Angels in America by Tony Kushner
...more than its accolades
by Christopher Douglas, senior contributor, Toronto


So, difficult as it is to claim that one play script is more essential than any other, Angels in America by Tony Kushner is a play on my shelf (fine, I’m cheating a bit: a pair of plays) that definitely stands out. Since the first productions just over 20 years ago, Angels won almost every American award for playwriting, has been produced numerous times in numerous cities despite its thematic and budgetary challenges, was adapted into one of the most successful mini-series of a generation and has been anointed a canonical work taught in many universities within record time for a modern classic. 

But, for me, Angels is more than its accolades.  This Kushner guy – he’s a damn fine writer.  Sure, he’s insanely academic and ridiculously political but that is what gives the work something to revisit; the play always has another layer of depth that can be peeled away: a new message, an image that hadn’t hit the audience before or a possibility to be played.  These are characters with foibles, multi-faceted damaged people with backgrounds and beliefs that symbolize their era.  They are positive characters (in more ways than one) that present an image of real-life to their audience: not merely stereotypes representing sexuality or religion. With appropriately varied levels of good and evil and wisdom, the epic scope and imagination of this sprawling work still astounds me after multiple visits to its pages – and I don’t re-read scripts often.  I hold this script up as one of those examples of what theatre-work should be. 

I first read Angels in high school as a budding queer playwright.  I was awed by Kushner’s intellect, powerful use of language and ability to weave these people and threads together so deftly.  I would read Perestroika’s Act 1 Scene 6 to anyone who would let me, as Joe and Louis begin their first sexual encounter.  The immensely erotic scene is emotionally charged  with how much is left unsaid, while their dialogue compares us – our smells, our actions, our very existence – to the scientific and natural elements that comprise life.  Maybe that’s it precisely: this unique play speaks to all the elements of what makes a play strong for me from intelligence to personality, reality to production wow. 

Let’s Put On A Musical! by Peter Filichia
...from a producer's perspective
by Christian Baines (Senior contributor, Toronto)
@XtianBaines

If Russian Roulette has a theatrical equivalent, it must surely be the community musical. Either the show is too big, or the cast are trying too hard to replicate another version, or the whole thing just collapses under the weight of ‘Look Mom, I’m in Rent!’
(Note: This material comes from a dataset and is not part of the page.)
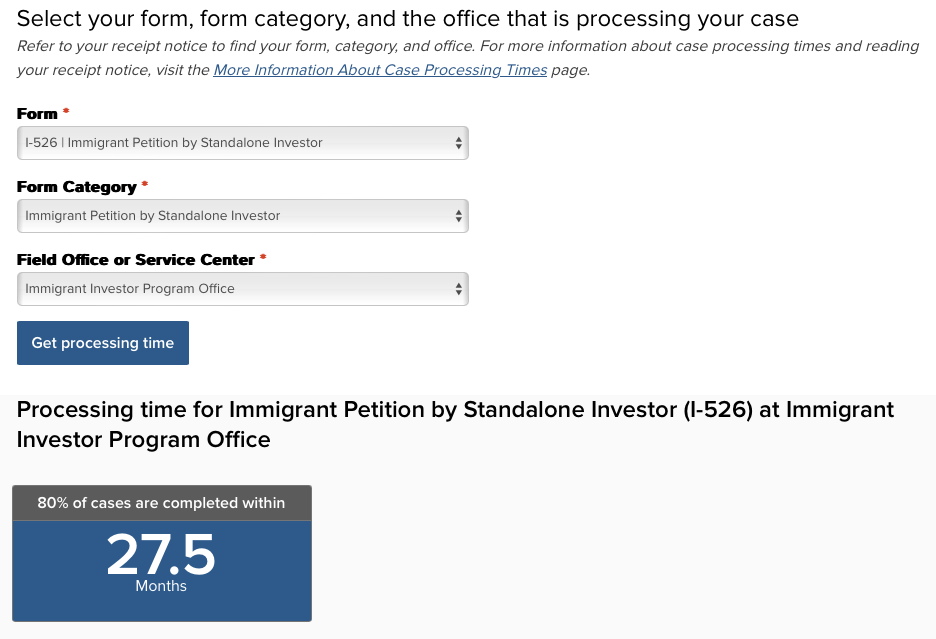Click the Months label under 27.5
I don’t think there’s a community theatre group on Earth that would not benefit from turning to Peter Filichia’s Let’s Put On A Musical! as their bible, both in staging their productions, and in planning for the future. It’s essentially a big-ole-book-o-musicals, fully explained with cast, staging and technical requirements, suggested audience, licensing options and valuable tips from successful (and not so successful) companies that have staged these shows in the past. 

If you can name a show to which the amateur rights were available up to 2007, you’ll almost certainly find it, neatly categorized into such chapters as “Can You Use Any Money Today?” (We’re broke. What’s a guaranteed sell-out?) , “Put On Your Sunday Clothes!” (Our costume designer is an egomaniac), “Don’t Tell Mama!” (We need a musical for Pride) and “7½ Cents Doesn’t Buy A Helluva Lot” (Hey, there hasn’t been a production of The Last 5 Years within the last 20 minutes, right?).

If you’re wanting a comprehensive, single-volume encyclopaedia of musical theatre from a producer’s perspective, this is it. I also admire the book’s sense of balance. It acknowledges that there are genuinely bad musicals in the world, while still pointing out that many of these are still successful and even quite loved (eg: “If you produce it, the Jekkies will come!”). But Filichia never sucks up to these shows, finding assets and liabilities in each one. Liabilities as in, not just shortcomings within the shows themselves, but challenges you’re likely to face in attempting to stage them. And if your project proves impossible, don’t worry! There are over 200 famous and lesser known musicals listed.

Since I’m fully in favour of seeing as many obscure, rarely produced musicals on stage as often as possible – and because I’m probably one bad production of Rent away from self-harm – I urge any wannabe theatre director, producer, music director, or just anyone who cares for the art, to track down a copy of this book.